Insurance is full of loopholes – here are the top ones to avoid

With ever-tightening networks, convoluted jargon and hidden benefits, insurance can feel impossible to navigate. Here are some common loopholes we see that prevent patients from getting affordable, accessible care.

By Caitlin Donovan

Knowing ahead of time that there are some loopholes to avoid is the first step towards saving money and time. You can avoid these common pitfalls by taking your time and asking questions at each step.

  1. Is everyone in network? 

Anytime you get any type of procedure or service, check to make sure everyone you’ll see is in-network. For instance, if you’re having a planned surgery, check on the surgeon and the anesthesiologist (they’re usually tricky to pin down). Remember, too, that there will be out-of-network providers at in-network facilities, so never assume. Come January 1, 2022, out-of-network providers and facilities will have to give you 72 hours that they fall into this category and provide you with a reasonable cost estimate.

2 Is every place in network? 

Make sure your facility is in-network, otherwise you may get charged exorbitant out-of-network rates and facility fees. Evaluate whether any irregularities in your procedure may prompt the need for other providers or services. For instance, if your giving birth, does the hospital have a NICU or will the baby need to be taken to a different facility if any complications occur? A hospital without a NICU may be less expensive, but that could quickly change in an emergency.

As with providers, you should receive 72 hours notice if a facility isn’t in-network. However, at 72 hours to go, for something like labor & delivery, you may not have enough time to switch. Going through these steps ahead of time is the best way to protect yourself.

3 Would the same procedure – by the same provider – cost less at a different location?  

Yes, you know that a hospital location will cost more than an office, but sometimes if a hospital has bought your provider’s practice, that same procedure may switch from “office” to “out-patient” with much higher costs.  

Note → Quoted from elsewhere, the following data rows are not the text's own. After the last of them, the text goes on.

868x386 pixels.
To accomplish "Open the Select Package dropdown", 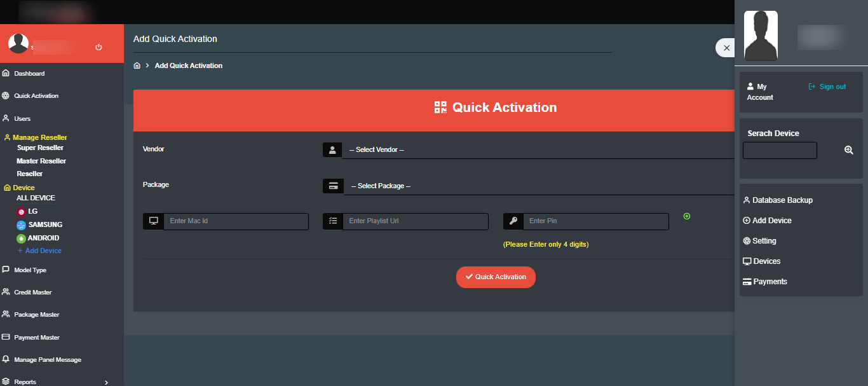I will click(x=537, y=186).
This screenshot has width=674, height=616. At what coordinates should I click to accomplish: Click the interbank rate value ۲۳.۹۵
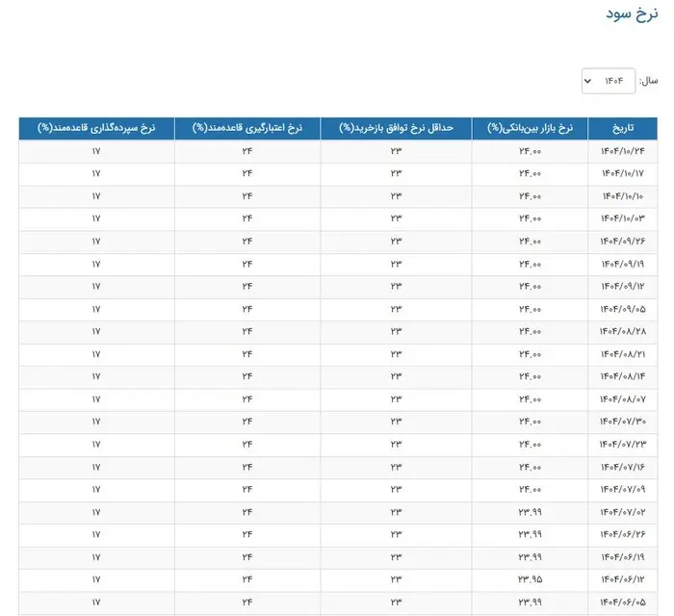tap(530, 578)
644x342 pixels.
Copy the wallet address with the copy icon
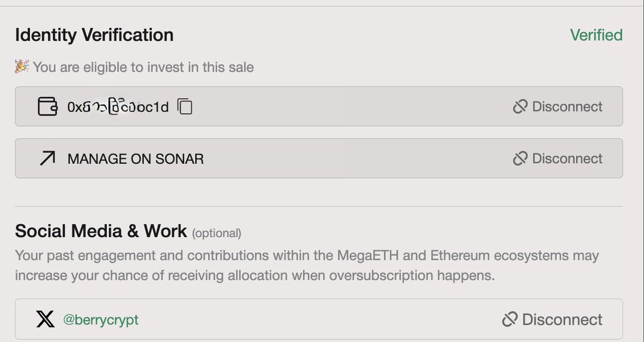(x=185, y=106)
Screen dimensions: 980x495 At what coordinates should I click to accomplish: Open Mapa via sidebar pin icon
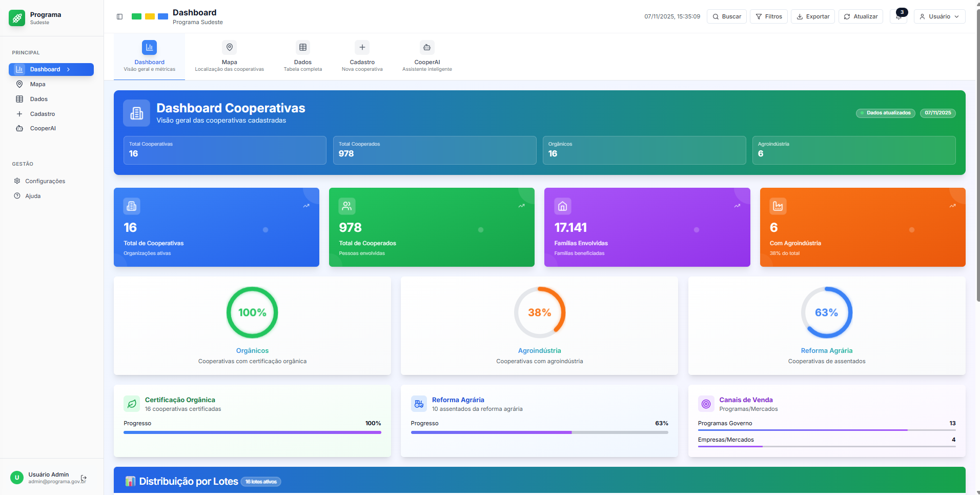[19, 84]
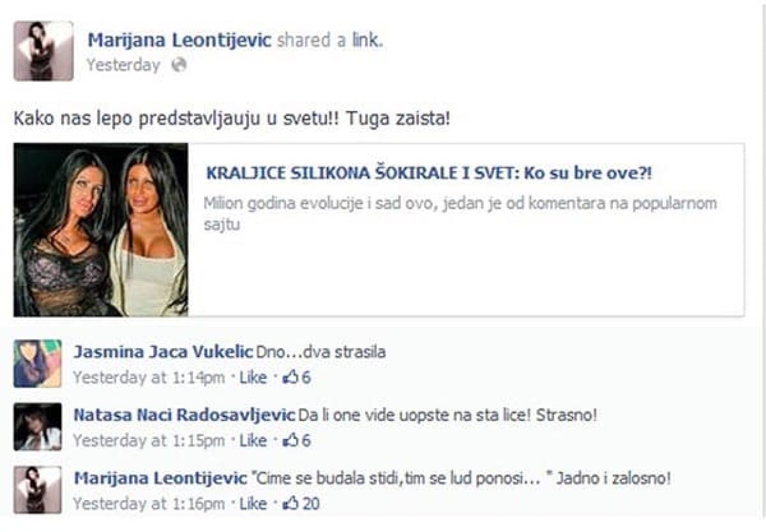Open Marijana Leontijevic's post profile picture
Viewport: 766px width, 532px height.
[x=44, y=51]
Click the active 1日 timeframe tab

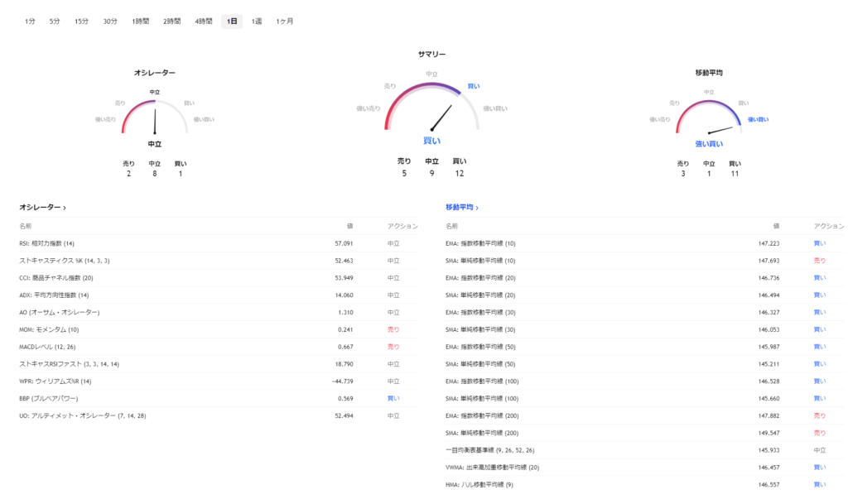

4 Balance billing costs you twice 

All of these out-of-network bills are potential ways for a provider to send you a balance—or surprise—bill, but that’s not the only financial hit you’ll take. None of those costs will count towards your deductible, so you’re essentially paying it twice.  Starting January 1, 2022, you should be able to avoid “surprise bills,” with the exception of ground ambulances and non-emergency care provided in urgent care facilities (I know, it’s complicated) but before you sign your consent to pay, remember the financial consequences will hit you twice.

5 Therapies vs “symptomatic therapies”  

Here’s something nobody would ever know to check for in their insurance coverage: your insurer will cover a therapy for your condition, but they may exclude “symptomatic therapies,” which is care that only treats the symptom, rather than the disease. For instance, if you have multiple sclerosis, your insurer may deny coverage to a therapy that helps maintain your ability to walk by claiming immobility is a symptom rather than the disease.  

6 Preventative vs diagnostic 

Insurers are required to require certain services at no out-of-pocket cost to the patient, like an annual wellness exam and certain cancer screenings. However, if the provider sees something, like a polyp during a colorectal screening test, removals may switch to a diagnostic billing code and you may be charged. 

7 Your insurance may not really be insurance 

Yes, you may pay a monthly fee and have a contract assuring you that you’ll be covered, but it may not be insurance. Short-term plans and “sharing ministries” don’t have to extend preexisting condition protections and may try to rescind your coverage just when you need it most. They may also introduce financial caps to how much they’ll cover, and these type of plans rarely end up being financially worth the risk.